Today we're a bit more advanced. Apart from your traditional ambulances, there are also those 4WD things called Mobile Intensive Care Ambulances (MICA). They're a first response vehicle delivering hospital techniques (such as paralysing trauma patients and inserting breathing tubes into lungs) before patients get to hospital.

At the front is a GPS system similar to that of a cab. Paramedic vehicles are directed across Melbourne from their operations centre, based on their proximity to the caller. There's also a radio offering real-time chatter between the operations centre and paramedics across the city. A quick listen illuminates how often elderly people need medical attention. All night elderly patients are being chaperoned between nursing homes and medical clinics. The jobs are all code 2 — no need for lights or sirens.

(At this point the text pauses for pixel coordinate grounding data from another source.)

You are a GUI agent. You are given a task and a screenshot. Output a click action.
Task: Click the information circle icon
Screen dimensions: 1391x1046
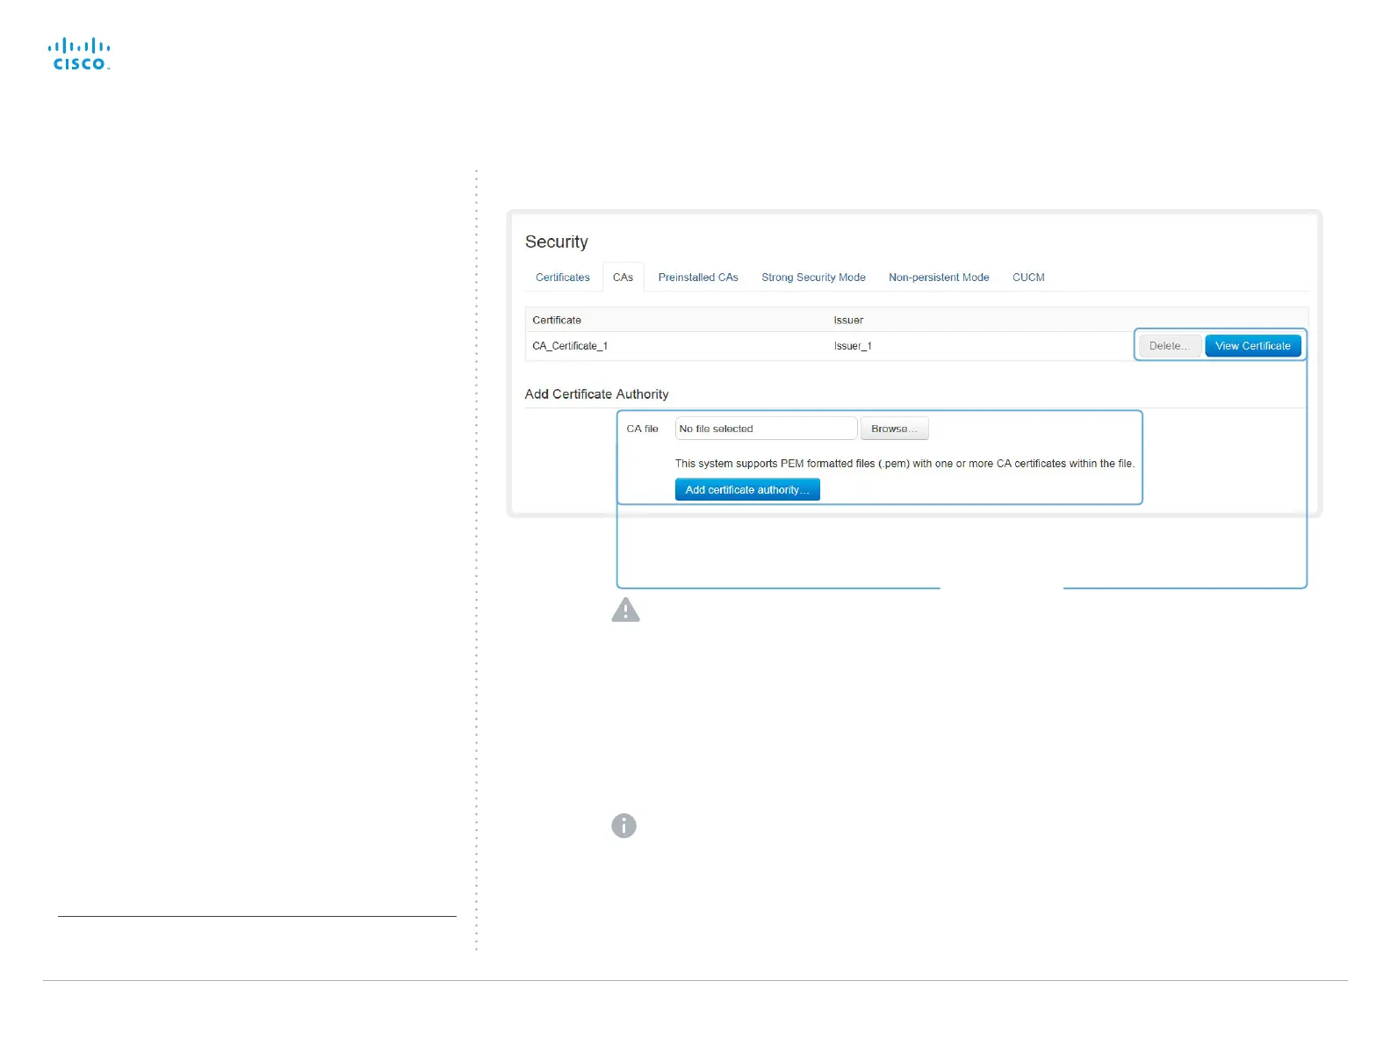pos(623,826)
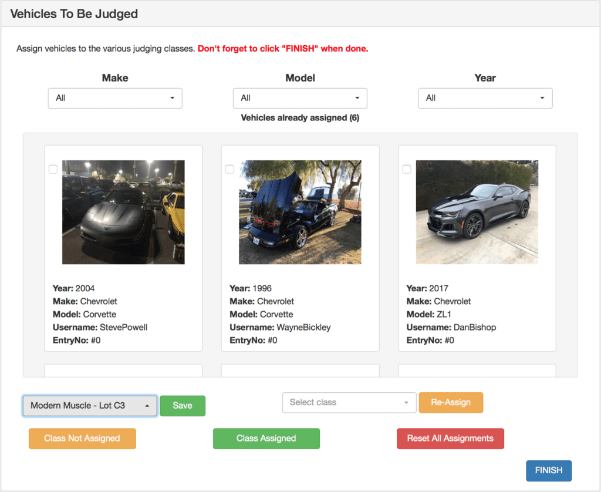Click the Class Assigned button
The image size is (601, 492).
pyautogui.click(x=266, y=439)
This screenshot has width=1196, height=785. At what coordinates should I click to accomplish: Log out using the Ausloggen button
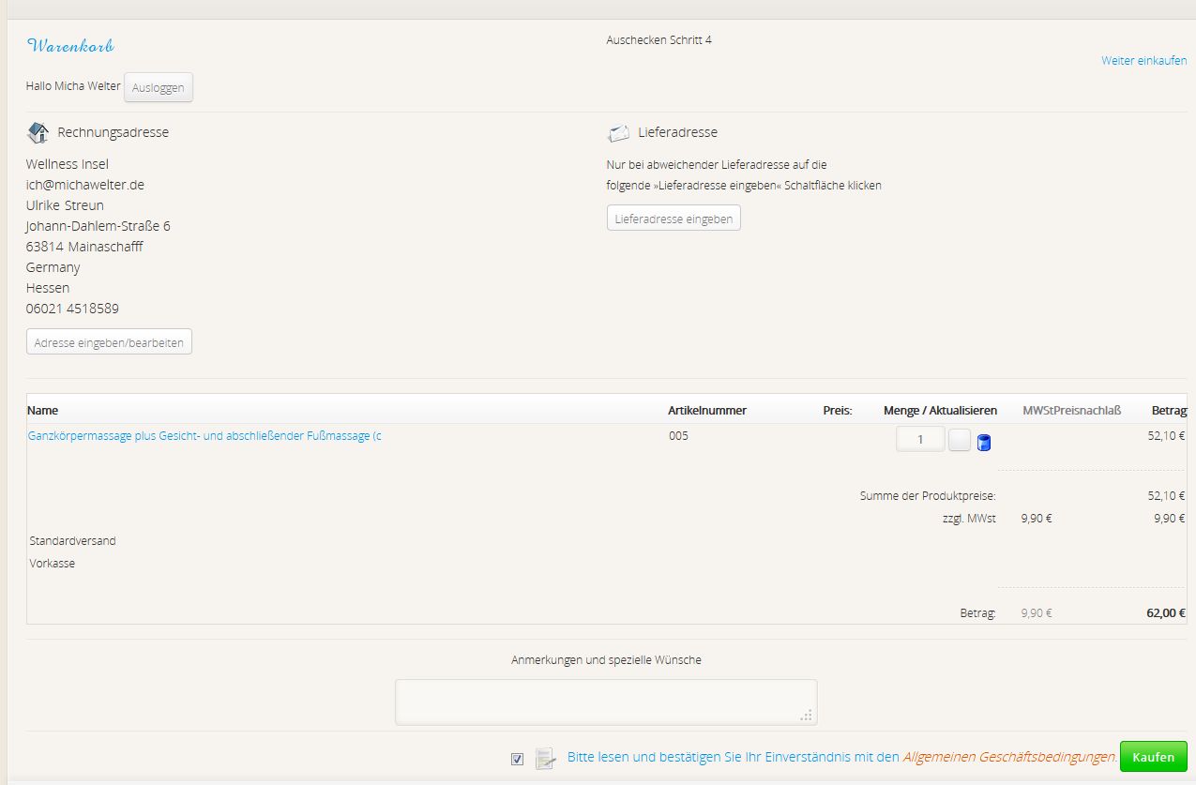click(159, 87)
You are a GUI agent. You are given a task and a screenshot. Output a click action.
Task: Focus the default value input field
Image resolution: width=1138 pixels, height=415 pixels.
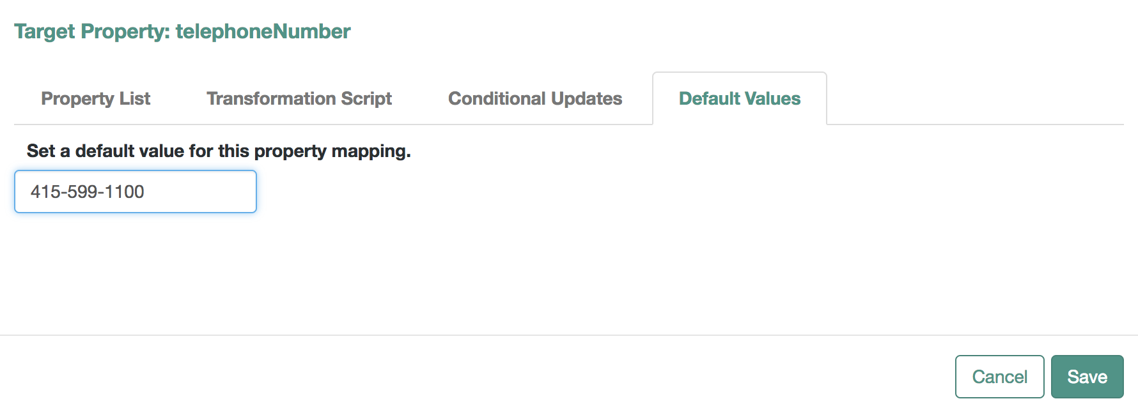click(x=136, y=192)
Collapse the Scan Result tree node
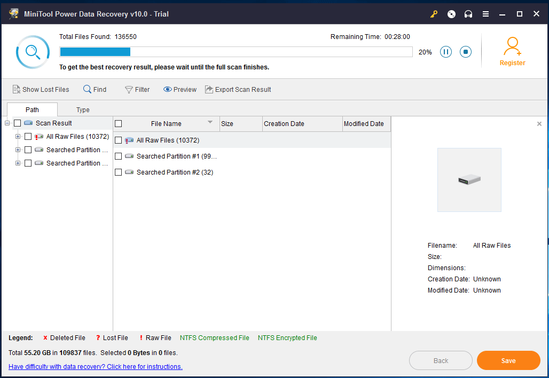Screen dimensions: 549x378 6,123
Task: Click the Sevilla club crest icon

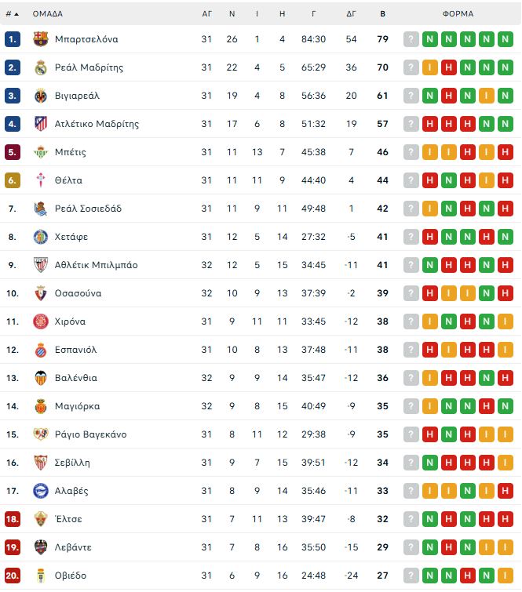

A photo with flashing lights would have been nice

We cruise around waiting for call-outs that don't eventuate and Greg remembers the first time he saved someone's life. It was 1986 and ambulances were only just equipped with mobile heart defibrillators. "We had a guy with chest pains," he says. "I was sitting in the back when he went into cardiac arrest, right in front of me." Greg was the only one in the van who'd been trained to use a defibrillator, and he describes nervously uncoiling the paddles and lowering them, humming, over the guy's chest. "I gave him one shock and he came back straight away, eyes open. I couldn't believe it." Later when they arrived at the hospital the nurses and hospital staff praised Greg as a miracle worker. "I was chuffed," he says grinning. "But these days anyone can do it."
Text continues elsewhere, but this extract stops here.